- _INPUT ROWS_:
──────────────────────────────

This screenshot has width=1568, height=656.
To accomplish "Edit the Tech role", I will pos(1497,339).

──────────────────────────────

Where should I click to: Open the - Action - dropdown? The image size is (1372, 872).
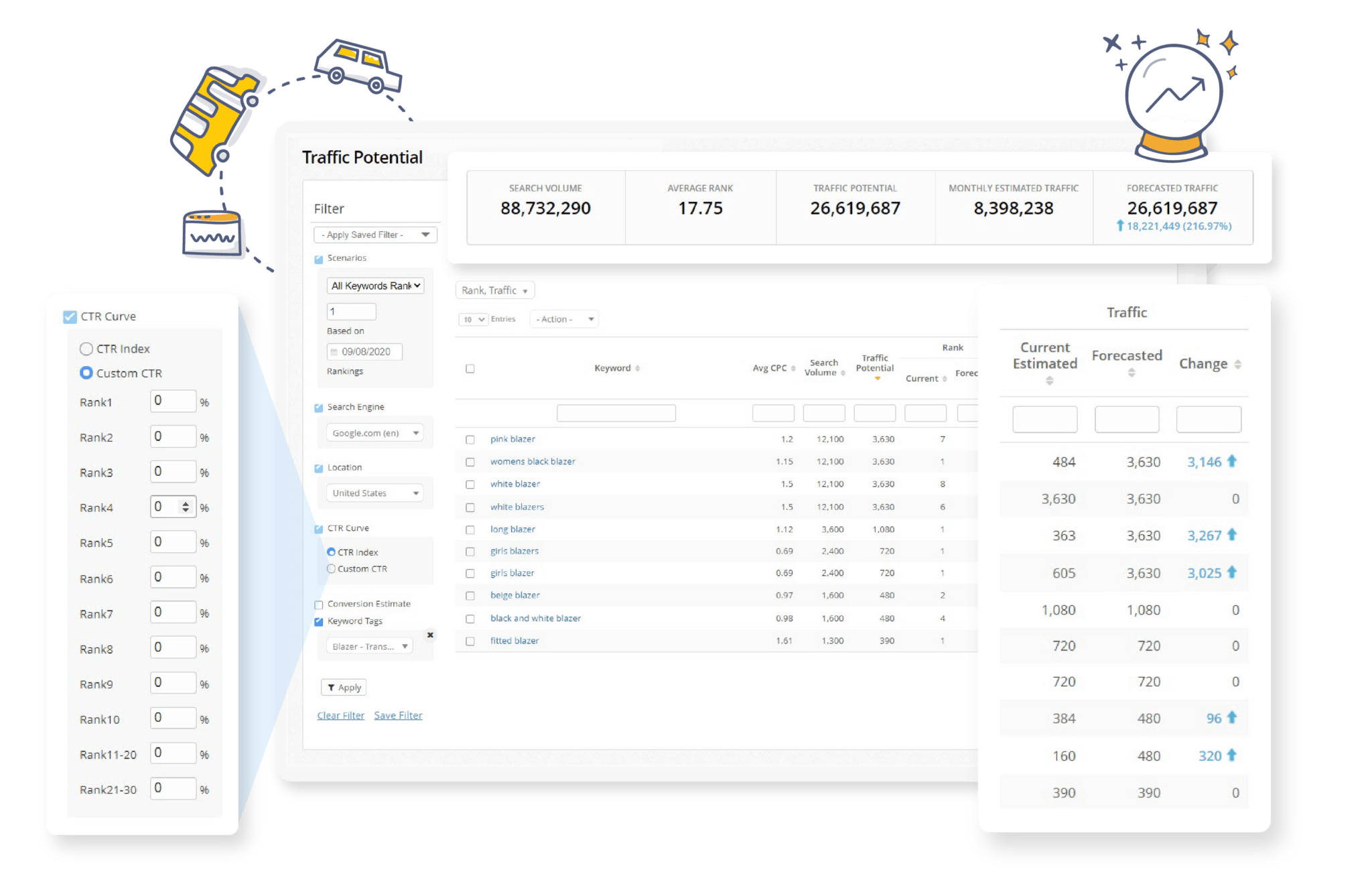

──────────────────────────────

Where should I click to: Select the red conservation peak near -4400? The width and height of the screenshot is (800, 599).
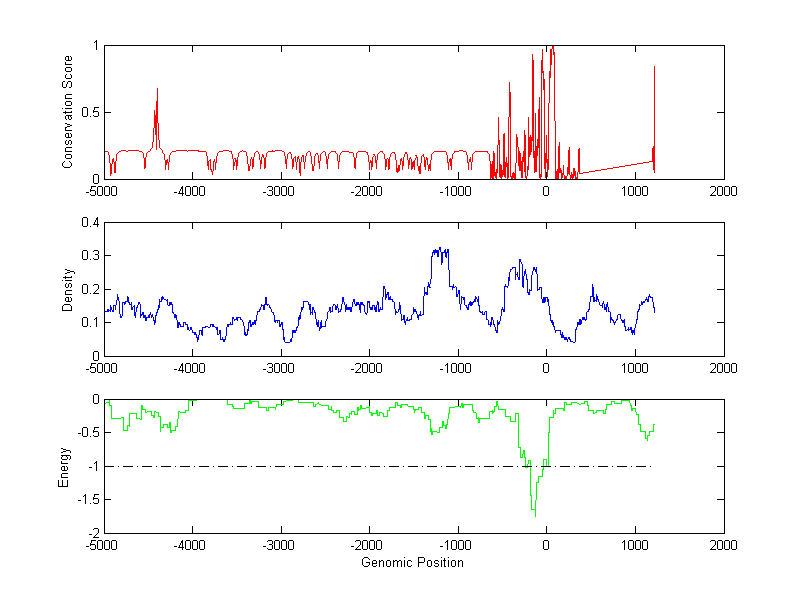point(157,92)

──────────────────────────────

- _WRITTEN EXERCISE_: Recast the listing lines between the one holding "Where should I click to: Select" and the one holding "point(157,92)", inclusive, as a Markdown table with the columns Row and Text. Skip blank lines and leave the pictures out.

- _IN RESPONSE_:
| Row | Text |
|---|---|
| 1 | Where should I click to: Select the red conservation peak near -4400? The width and height of the screenshot is (800, 599). |
| 2 | point(157,92) |